15-410 Project 4
Overview
This semester Project 4 will explore the issue of
how functional a kernel needs to be. When Unix was
young, each operating system "naturally" had its own,
single and unique, executable-file format, so it
made sense for
the program loader to reside in the kernel. In
addition, having exec() in the kernel
enabled the
setuid
invention,
which allows
the author of a program to arrange for it to run with
the privileges of the author as well as those of the
invoker.
Times have changed. For one thing, many executable
files rely on dynamically-linked shared-object libraries;
it would be difficult and unwise to embed this large,
unstable, and rapidly-changing code base in the kernel.
In addition, many Unix platforms have some ability to
emulate the execution of programs built for other
platforms (for example,
FreeBSD
can run many Linux
programs--at times, faster than Linux does). This is
plausible in good part because the shared-object loaders
for the various platforms are user-space programs, so
supporting multiple formats doesn't explode the size of
exec() in the kernel.
Also, the utility of setuid programs is on the wane.
Because they are difficult to write correctly, they are
a common source of security exploits. In Unix their
need has been reduced by sendmsg() and
recvmsg() , which enable
the
transfer of file descriptors from one process to another.
Also, the rise of the Web means that many program
executions are carried out on behalf of users not
part of the kernel's permission system. One Unix
descendant,
Plan 9,
has done away with setuid executables entirely.

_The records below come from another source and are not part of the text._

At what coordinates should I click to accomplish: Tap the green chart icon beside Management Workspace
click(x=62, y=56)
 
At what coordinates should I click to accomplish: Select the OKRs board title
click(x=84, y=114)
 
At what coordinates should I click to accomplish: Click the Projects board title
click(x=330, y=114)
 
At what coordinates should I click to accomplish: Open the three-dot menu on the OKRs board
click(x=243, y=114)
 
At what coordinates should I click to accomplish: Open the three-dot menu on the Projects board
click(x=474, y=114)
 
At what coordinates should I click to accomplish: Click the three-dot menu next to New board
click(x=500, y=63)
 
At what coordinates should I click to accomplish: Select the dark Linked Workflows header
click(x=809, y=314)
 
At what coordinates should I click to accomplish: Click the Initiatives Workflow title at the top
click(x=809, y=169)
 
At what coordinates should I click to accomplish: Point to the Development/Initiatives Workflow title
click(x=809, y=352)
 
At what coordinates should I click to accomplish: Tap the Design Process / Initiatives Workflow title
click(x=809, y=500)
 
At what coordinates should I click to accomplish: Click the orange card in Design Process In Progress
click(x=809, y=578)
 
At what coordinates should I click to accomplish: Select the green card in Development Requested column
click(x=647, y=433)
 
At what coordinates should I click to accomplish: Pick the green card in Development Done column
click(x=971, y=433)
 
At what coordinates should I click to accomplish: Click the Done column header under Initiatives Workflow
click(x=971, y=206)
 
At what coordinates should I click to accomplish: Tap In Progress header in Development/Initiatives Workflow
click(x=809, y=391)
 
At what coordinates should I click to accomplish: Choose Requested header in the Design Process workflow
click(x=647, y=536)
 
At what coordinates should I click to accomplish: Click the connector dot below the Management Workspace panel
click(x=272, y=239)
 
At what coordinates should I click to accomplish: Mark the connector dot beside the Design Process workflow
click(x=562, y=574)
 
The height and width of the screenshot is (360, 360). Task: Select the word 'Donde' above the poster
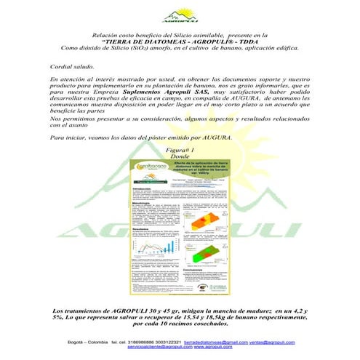point(180,156)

These trends call into question the idea of executable
file formats being defined and interpreted by the kernel.
What would it take to do without an exec()
system call?
Could a library function do the job?
In Project 4 you will
implement a stripped-down version of the mmap()
system call
and a user-space library providing the functionality of
exec() . The necessary address-space
manipulations will be performed by a new system call
you will write named stirfry() .
Project 4 is due Wednesday, December 6th, at 23:59.
When planning your work, keep in mind that the book
report and the final homework assignment will
be due on the last day of classes.
Note that P4 grades will probably not be returned before
the final exam; in the other direction, the exam will
not test you on P4 material as such (for that reason
and because not all groups will work on P4).
Memory-mapped files
To begin with we will ask you to implement memory-mapped
files via one system call.
-
int mmap(char *pathname, void *base)
Causes the RAM disk file named by pathname to
appear in the invoking task's address space starting
at the address specified by base , which must
be page-aligned. If the call is successful the return
code is the number of bytes contained in the file
and memory reads from the appropriate range of pages
will return "file" data from the RAM disk.
The system call returns an error code less than zero
if there is no file by that name, if the base address
is invalid, if the kernel is running low on some
critical resource necessary for the call to succeed,
if it is not possible to contiguously map
the entire file contents into the task's address space
starting at the base address, etc.
The mmap() specification does not include
specific values for the various error conditions, which
may vary from one kernel implementation to another.
Callers of mmap() should do "due diligence"
but need not go to genuinely extreme lengths to figure
out the cause of every error.
The task may use the remove_pages() system
call to remove the mmap() 'd pages from its
address space
The stirfry() System Call
typedef struct stirfry_region {
void *current;
void *destination;
unsigned int flags; /* STIRFRY_WRITE: writable */
} stirfry_region_t;
int stirfry(unsigned int rcount, stirfry_region_t rlist[], stirfry_region_t *stack, void *eip, void *esp);
The stirfry() system call rearranges the address space
of the calling task as indicated by the parameters. Upon invocation,
the current field of each region structure must specify
the base address of a memory region obtained via new_pages()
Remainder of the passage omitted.